■ What the exercise asks: Transcribe the listing below word for word.

※ ※ ※

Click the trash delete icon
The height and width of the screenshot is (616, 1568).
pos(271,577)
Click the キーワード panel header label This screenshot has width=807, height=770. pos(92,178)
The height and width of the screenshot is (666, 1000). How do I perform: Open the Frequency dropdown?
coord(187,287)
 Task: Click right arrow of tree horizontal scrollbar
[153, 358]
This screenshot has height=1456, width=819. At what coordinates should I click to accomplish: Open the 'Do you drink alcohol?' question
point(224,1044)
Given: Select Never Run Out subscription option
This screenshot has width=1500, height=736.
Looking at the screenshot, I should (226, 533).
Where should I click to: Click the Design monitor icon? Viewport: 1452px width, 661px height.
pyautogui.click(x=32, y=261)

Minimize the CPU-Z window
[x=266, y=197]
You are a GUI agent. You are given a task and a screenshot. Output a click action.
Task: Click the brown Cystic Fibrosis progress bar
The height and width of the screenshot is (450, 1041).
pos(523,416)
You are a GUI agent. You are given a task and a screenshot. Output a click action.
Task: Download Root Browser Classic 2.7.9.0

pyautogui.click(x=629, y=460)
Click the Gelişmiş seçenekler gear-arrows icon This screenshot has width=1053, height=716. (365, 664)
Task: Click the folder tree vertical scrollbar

※ ※ ※

■ Problem solution:
Click the trash delete icon
The height and width of the screenshot is (616, 1568).
pos(271,577)
Click the キーワード panel header label This screenshot has width=807, height=770. pos(92,178)
The height and width of the screenshot is (666, 1000). How do I perform: Open the Frequency dropdown?
coord(187,287)
 Task: Click right arrow of tree horizontal scrollbar
[153, 358]
This screenshot has height=1456, width=819. At what coordinates should I click to accomplish: Open the 'Do you drink alcohol?' question
point(224,1044)
Given: Select Never Run Out subscription option
This screenshot has width=1500, height=736.
Looking at the screenshot, I should (226, 533).
Where should I click to: Click the Design monitor icon? Viewport: 1452px width, 661px height.
pyautogui.click(x=32, y=261)

Minimize the CPU-Z window
[x=266, y=197]
You are a GUI agent. You are given a task and a screenshot. Output a click action.
Task: Click the brown Cystic Fibrosis progress bar
The height and width of the screenshot is (450, 1041).
pos(523,416)
You are a GUI agent. You are given a task and a screenshot. Output a click action.
Task: Download Root Browser Classic 2.7.9.0

pyautogui.click(x=629, y=460)
Click the Gelişmiş seçenekler gear-arrows icon This screenshot has width=1053, height=716. (365, 664)
Task: Click the folder tree vertical scrollbar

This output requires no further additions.